WHAT YOU WILL DO => Repeat all of the data below word for word, leaving out the pictures.

Target pointing data
--- START ---

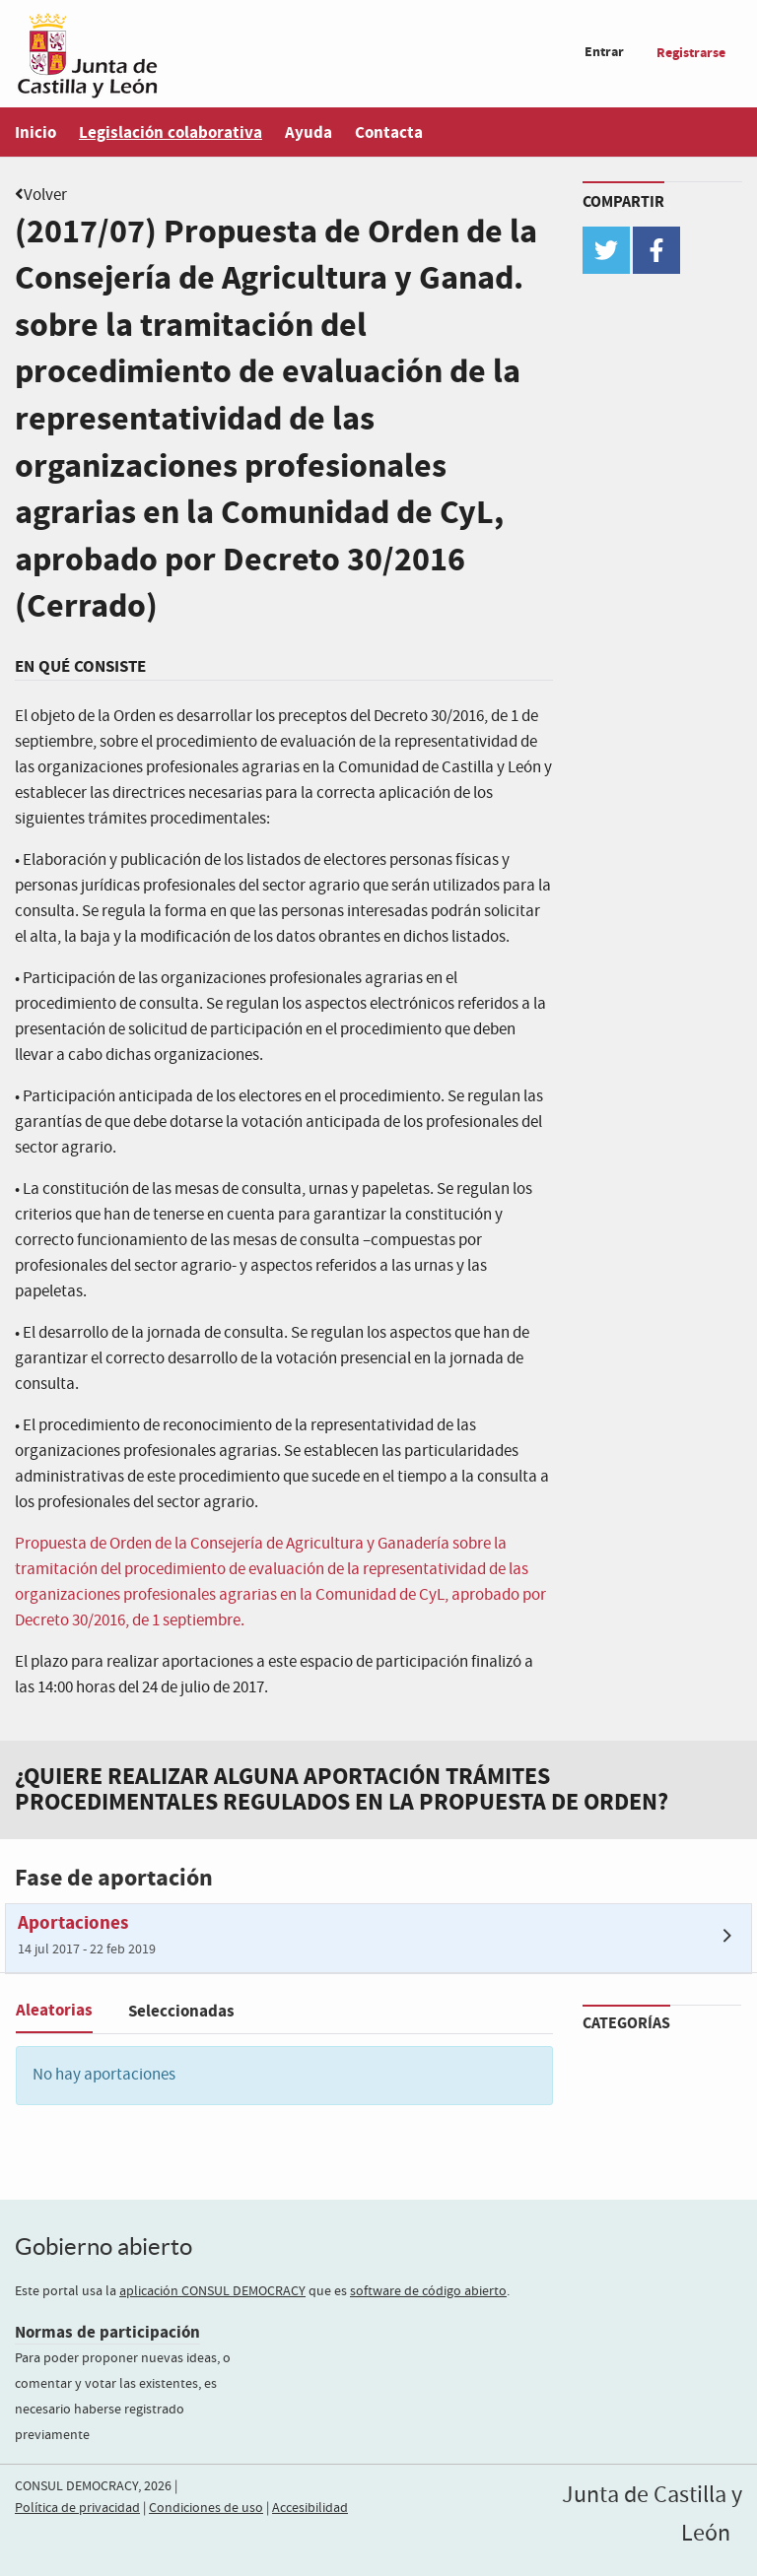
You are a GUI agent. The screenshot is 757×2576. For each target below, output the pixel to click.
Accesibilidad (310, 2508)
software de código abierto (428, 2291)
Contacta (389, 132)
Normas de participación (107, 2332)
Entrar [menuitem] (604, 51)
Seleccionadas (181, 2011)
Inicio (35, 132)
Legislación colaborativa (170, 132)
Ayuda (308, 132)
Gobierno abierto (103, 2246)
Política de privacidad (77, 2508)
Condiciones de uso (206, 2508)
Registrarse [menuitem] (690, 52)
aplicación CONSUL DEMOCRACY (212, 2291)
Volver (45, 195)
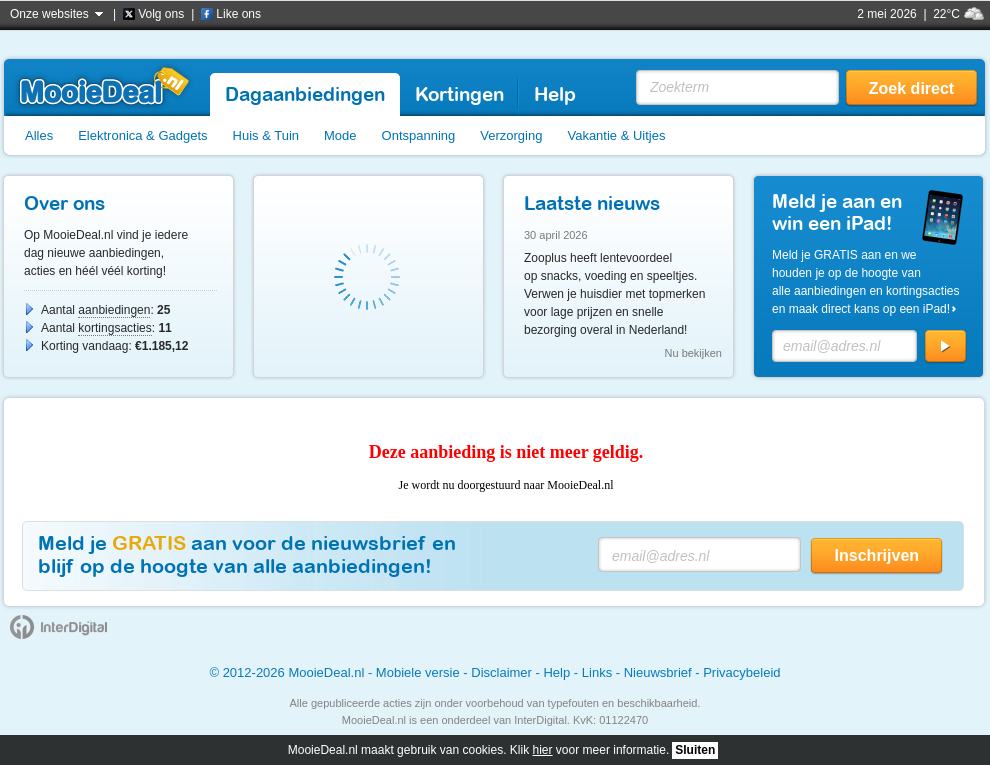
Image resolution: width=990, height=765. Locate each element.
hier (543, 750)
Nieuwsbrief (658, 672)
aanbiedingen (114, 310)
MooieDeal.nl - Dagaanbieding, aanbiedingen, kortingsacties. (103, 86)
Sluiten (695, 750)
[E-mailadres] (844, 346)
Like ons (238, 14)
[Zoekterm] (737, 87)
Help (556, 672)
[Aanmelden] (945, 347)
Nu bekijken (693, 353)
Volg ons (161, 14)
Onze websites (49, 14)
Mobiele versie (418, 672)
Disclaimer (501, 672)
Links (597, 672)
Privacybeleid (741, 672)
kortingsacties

--- END ---

ANSWER TO THE PROBLEM =>
You are a GUI agent. The screenshot is 757×2576. For each target below, output the pixel to click.
Accesibilidad (310, 2508)
software de código abierto (428, 2291)
Contacta (389, 132)
Normas de participación (107, 2332)
Entrar [menuitem] (604, 51)
Seleccionadas (181, 2011)
Inicio (35, 132)
Legislación colaborativa (170, 132)
Ayuda (308, 132)
Gobierno abierto (103, 2246)
Política de privacidad (77, 2508)
Condiciones de uso (206, 2508)
Registrarse [menuitem] (690, 52)
aplicación CONSUL DEMOCRACY (212, 2291)
Volver (45, 195)
Image resolution: width=990, height=765. Locate each element.
hier (543, 750)
Nieuwsbrief (658, 672)
aanbiedingen (114, 310)
MooieDeal.nl - Dagaanbieding, aanbiedingen, kortingsacties. (103, 86)
Sluiten (695, 750)
[E-mailadres] (844, 346)
Like ons (238, 14)
[Zoekterm] (737, 87)
Help (556, 672)
[Aanmelden] (945, 347)
Nu bekijken (693, 353)
Volg ons (161, 14)
Onze websites (49, 14)
Mobiele versie (418, 672)
Disclaimer (501, 672)
Links (597, 672)
Privacybeleid (741, 672)
kortingsacties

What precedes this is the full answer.